Every line in the listing is to be echoed verbatim.

━━━━━━━━

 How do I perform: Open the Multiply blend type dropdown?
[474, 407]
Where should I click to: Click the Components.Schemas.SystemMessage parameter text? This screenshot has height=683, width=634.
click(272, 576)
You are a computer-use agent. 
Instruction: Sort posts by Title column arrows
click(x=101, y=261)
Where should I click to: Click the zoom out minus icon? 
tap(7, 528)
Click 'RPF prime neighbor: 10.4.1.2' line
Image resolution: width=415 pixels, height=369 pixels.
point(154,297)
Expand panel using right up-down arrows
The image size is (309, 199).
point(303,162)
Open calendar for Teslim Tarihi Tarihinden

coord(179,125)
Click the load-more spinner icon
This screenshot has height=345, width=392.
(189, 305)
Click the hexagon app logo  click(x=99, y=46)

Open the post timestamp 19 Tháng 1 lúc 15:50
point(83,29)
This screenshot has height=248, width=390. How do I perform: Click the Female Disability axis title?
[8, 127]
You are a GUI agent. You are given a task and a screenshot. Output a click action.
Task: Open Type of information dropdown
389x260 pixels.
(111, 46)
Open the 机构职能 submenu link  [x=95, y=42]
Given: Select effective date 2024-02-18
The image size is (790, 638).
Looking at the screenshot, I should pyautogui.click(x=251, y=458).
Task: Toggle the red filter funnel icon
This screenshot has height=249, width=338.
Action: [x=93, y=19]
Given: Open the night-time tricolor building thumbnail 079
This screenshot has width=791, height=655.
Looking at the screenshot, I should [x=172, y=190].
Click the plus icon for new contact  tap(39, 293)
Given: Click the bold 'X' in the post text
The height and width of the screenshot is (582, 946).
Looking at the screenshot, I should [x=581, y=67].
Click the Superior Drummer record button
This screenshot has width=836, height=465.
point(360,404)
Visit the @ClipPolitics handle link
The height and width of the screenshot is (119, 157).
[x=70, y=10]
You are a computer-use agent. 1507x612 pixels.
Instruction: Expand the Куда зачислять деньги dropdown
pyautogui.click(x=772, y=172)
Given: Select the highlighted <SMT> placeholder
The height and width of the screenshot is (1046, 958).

━━━━━━━━

TASK SOLUTION —
 How do I perform: Open the Multiply blend type dropdown?
[474, 407]
Where should I click to: Click the Components.Schemas.SystemMessage parameter text? This screenshot has height=683, width=634.
click(272, 576)
You are a computer-use agent. 
Instruction: Sort posts by Title column arrows
click(x=101, y=261)
Where should I click to: Click the zoom out minus icon? 
tap(7, 528)
Click 'RPF prime neighbor: 10.4.1.2' line
Image resolution: width=415 pixels, height=369 pixels.
point(154,297)
Expand panel using right up-down arrows
The image size is (309, 199).
point(303,162)
Open calendar for Teslim Tarihi Tarihinden

coord(179,125)
Click the load-more spinner icon
This screenshot has height=345, width=392.
(189, 305)
Click the hexagon app logo  click(x=99, y=46)

Open the post timestamp 19 Tháng 1 lúc 15:50
point(83,29)
This screenshot has height=248, width=390. How do I perform: Click the Female Disability axis title?
[8, 127]
You are a GUI agent. You are given a task and a screenshot. Output a click action.
Task: Open Type of information dropdown
389x260 pixels.
(111, 46)
Open the 机构职能 submenu link  [x=95, y=42]
Given: Select effective date 2024-02-18
The image size is (790, 638).
Looking at the screenshot, I should pyautogui.click(x=251, y=458).
Task: Toggle the red filter funnel icon
This screenshot has height=249, width=338.
Action: [x=93, y=19]
Given: Open the night-time tricolor building thumbnail 079
This screenshot has width=791, height=655.
Looking at the screenshot, I should [x=172, y=190].
Click the plus icon for new contact  tap(39, 293)
Given: Click the bold 'X' in the post text
The height and width of the screenshot is (582, 946).
Looking at the screenshot, I should [x=581, y=67].
Click the Superior Drummer record button
This screenshot has width=836, height=465.
point(360,404)
Visit the @ClipPolitics handle link
The height and width of the screenshot is (119, 157).
[x=70, y=10]
You are a computer-use agent. 1507x612 pixels.
Instruction: Expand the Куда зачислять деньги dropdown
pyautogui.click(x=772, y=172)
Given: Select the highlighted <SMT> placeholder
The height and width of the screenshot is (1046, 958).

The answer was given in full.